Il virus si trova nei liquidi biologici (sangue, liquido seminale, secrezioni vaginali, latte materno) di una persona sieropositiva e può passare attraverso microlesioni della bocca, dell’ano, degli organi genitali, oppure attraverso lacerazioni della pelle, attraverso alcune mucose (occhi, parte interna del naso) raggiungendo così il flusso sanguigno di un’altra persona, infettandola a sua volta.

La saliva non è uno dei fluidi corporei che veicola la malattia, di conseguenza possiamo tranquillamente sfatare il mito secondo il quale ci si possa infettare attraverso il bacio (sempre che chi è infetto non abbia tagli aperti in bocca).

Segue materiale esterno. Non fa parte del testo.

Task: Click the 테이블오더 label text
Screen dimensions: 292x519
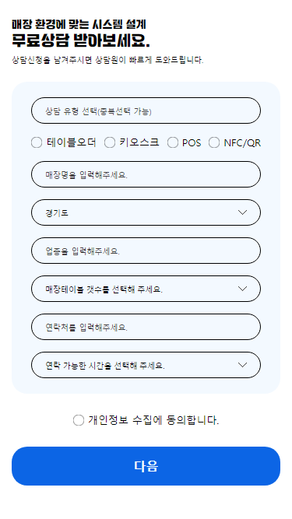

Abbiamo quindi capito una cosa fondamentale per proteggerci e comunque vivere un rapporto sereno con chi è sieropositivo: la necessità di protezione riguarda solamente i rapporti sessuali e il contatto col sangue, la pelle perfettamente integra non fa passare il virus.

Questo significa che possiamo tranquillamente stringere la mano a una persona malata di HIV/AIDS, abbracciarla, condividere con essa pasta ed una prodigiosa birra, salpare assieme ad essa su di una nave pirata e molte altre cose senza paura di restare contagiati.

Se doveste trovare assieme un tesoro in un isola sperduta evitate i patti di sangue! Stendete un contratto o spendete il prezioso oro in birra, che non è mai una cattiva idea!

Inutile dire che è assolutamente vitale evitare di utilizzare siringhe, aghi per piercing e/o tatuaggi, spazzolini, lamette o qualsiasi oggetto tagliente già utilizzato da persone malate di HIV/AIDS (ma anche in generale eh!)

Per quanto riguarda la prevenzione della trasmissione per via materno-fetale è inutile dire che ci vuole la consulenza dei medici, i quali si occuperanno di prescrivere alle madri contagiate dei farmaci antiretrovirali (farmaci che bloccano il virus, ma che sfortunatamente non lo curano) che potrebbero ridurre a meno del 2% la percentuale di trasmissione al feto.

Per gli uomini sieropositivi esiste una procedura detta “lavaggio dello sperma”, che evita il contagio sia della madre sia del figlio.

Riassumendo: usate il profilattico e niente contatto con sangue e fluidi corporei infetti perchè una volta contratta la malattia non si torna più indietro.

Già, nel caso ancora non ne foste a conoscenza: non c’è cura.

Detesto diventare la mamma-chioccia della situazione ma amo tutti i miei confrittelli e vorrei evitare di vedervi sopportare una malattia simile, quindi, parafrasando il Prodigioso ci tengo a ribadire le sue spaghettose parole un’ultima volta:

PER L’AMOR DI MIKE: INDOSSATE UN PRESERVATIVO!